Lament is what happens when people ask, “Why?” and don’t get an answer. It’s where we get to when we move beyond our self-centred worry about our sins and failings and look more broadly at the suffering of the world. It’s bad enough facing a pandemic in London or New York City. What about a crowded refugee camp on a Greek island? What about Gaza? Or South Sudan? At this point the Psalms, the Bible’s own hymnbook, come back into their own, just when some churches seem to have given them up. “Be gracious to me, Lord,” prays the sixth Psalm, “for I am languishing; O Lord, heal me, for my bones are shaking with terror.” “Why do you stand far off, O Lord?” asks the 10th Psalm plaintively. “Why do you hide yourself in time of trouble?” And so it goes on: “How long, O Lord? Will you forget me for ever?” (Psalm 13). And, most notable of all, in this of all weeks, Psalm 22, “My God, my God, why have you forsaken me?”. [5]
Jesus broke his silence with that Psalm as he quoted it in his agony on the cross. It begins despairingly, ‘My God, my God, why have you forsaken me?’ but it ends in passages of hope and praise:
Before him shall bow all who go down to the dust, and I shall live for him.
Posterity will serve him; future generations will be told about the Lord,
and proclaim his deliverance to a people yet unborn. [6]
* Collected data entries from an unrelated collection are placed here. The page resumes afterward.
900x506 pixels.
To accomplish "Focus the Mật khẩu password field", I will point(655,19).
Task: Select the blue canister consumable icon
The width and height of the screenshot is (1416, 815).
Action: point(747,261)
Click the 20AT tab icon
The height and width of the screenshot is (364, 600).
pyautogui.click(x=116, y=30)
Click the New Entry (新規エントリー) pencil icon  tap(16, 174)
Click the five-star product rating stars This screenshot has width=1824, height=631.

As the Christian scholar N.T. Wright said this week,
It is no part of the Christian vocation, then, to be able to explain what’s happening and why. In fact, it is part of the Christian vocation not to be able to explain - and to lament instead. As the Spirit laments within us, so we become, even in our self-isolation, small shrines where the presence and healing love of God can dwell. And out of that there can emerge new understanding, new possibilities, new acts of kindness, new scientific understanding, new hope. [7]
Notes
[1] Drawing on my previous talk, He Never Said a Mumblin’ Word, preached at West Camel, Good Friday 2015. Music at start: The Welcome Wagon. He Never Said a Mumblin’ Word, from ‘The Welcome Wagon’ ℗ 2008 Asthmatic Kitty.
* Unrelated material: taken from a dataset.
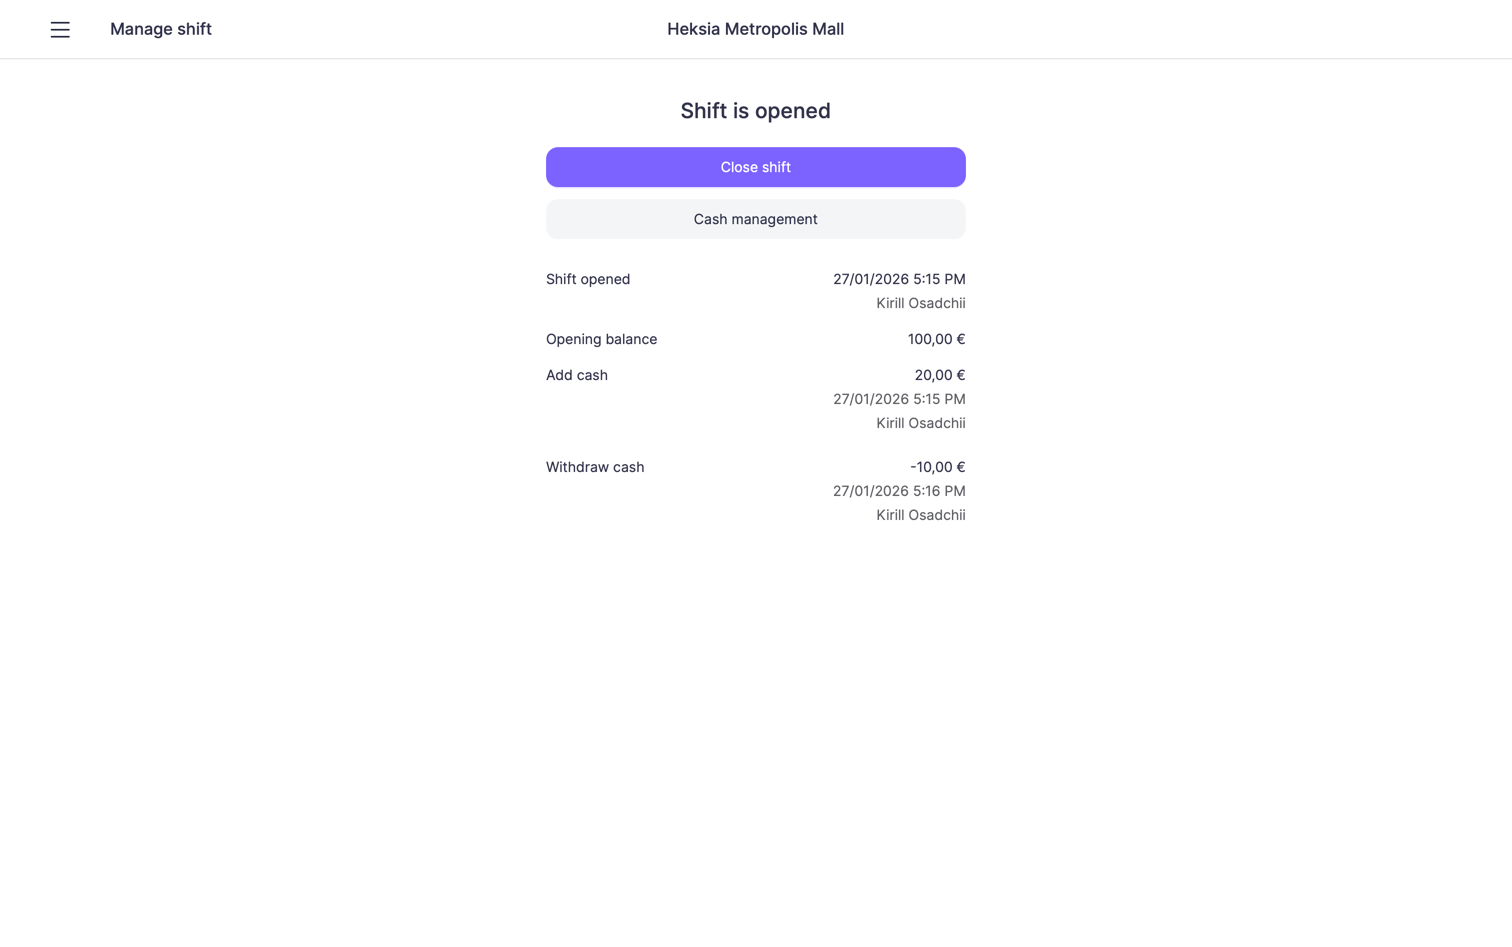Open Cash management
Screen dimensions: 1512x947
coord(755,219)
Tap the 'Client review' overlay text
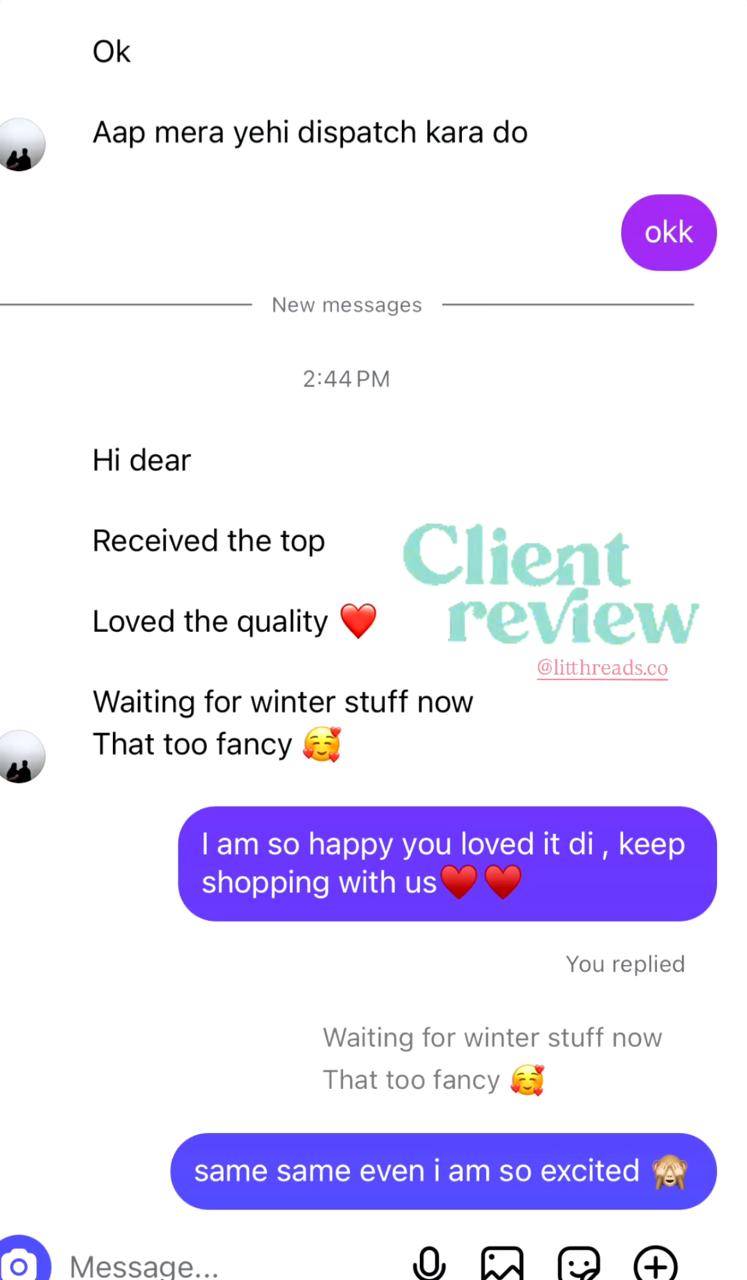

[2] N.T. Wright, Christianity Offers No Answers About the Coronavirus. It's Not Supposed To. Time Magazine, 29 March 2020.
[3] James Meek, In 1348. London Review of Books, Vol. 42 No. 7 · 2 April 2020
[4] John Hatcher, The Black Death: An Intimate History. p.163.
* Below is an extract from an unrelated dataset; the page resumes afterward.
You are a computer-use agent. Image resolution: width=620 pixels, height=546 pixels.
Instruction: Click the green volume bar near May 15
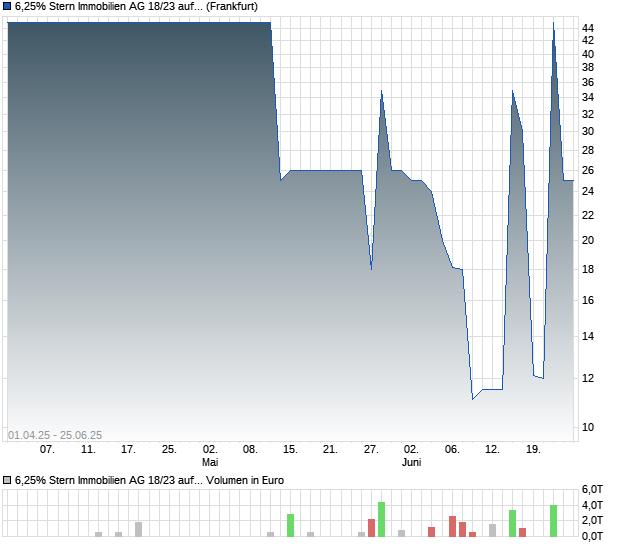290,525
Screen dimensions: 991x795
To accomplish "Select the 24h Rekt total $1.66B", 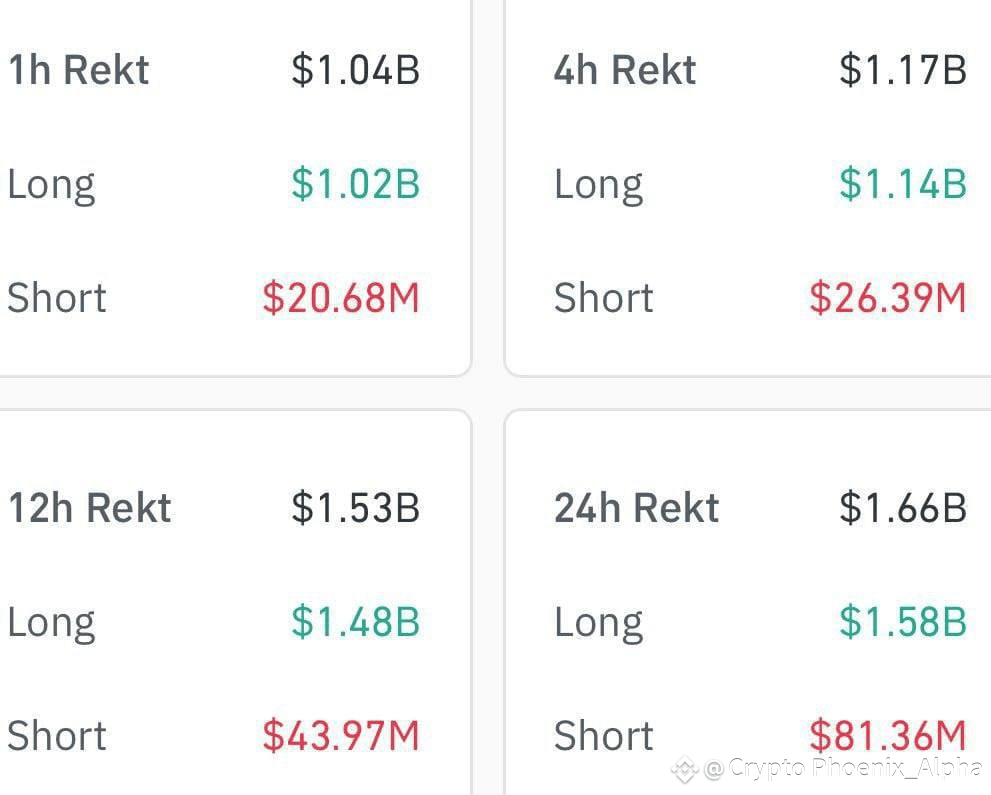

[5] N.T. Wright, Christianity Offers No Answers About the Coronavirus. It's Not Supposed To. Time Magazine, 29 March 2020. Adapted.
[6] ‘My God, my God, why have you forsaken me?’ Matthew 27.46, Mark 15.34 and Psalm 22.1. Concluding verses Psalm 22.29-31.
[7] N.T. Wright, Christianity Offers No Answers About the Coronavirus. It's Not Supposed To. Time Magazine, 29 March 2020.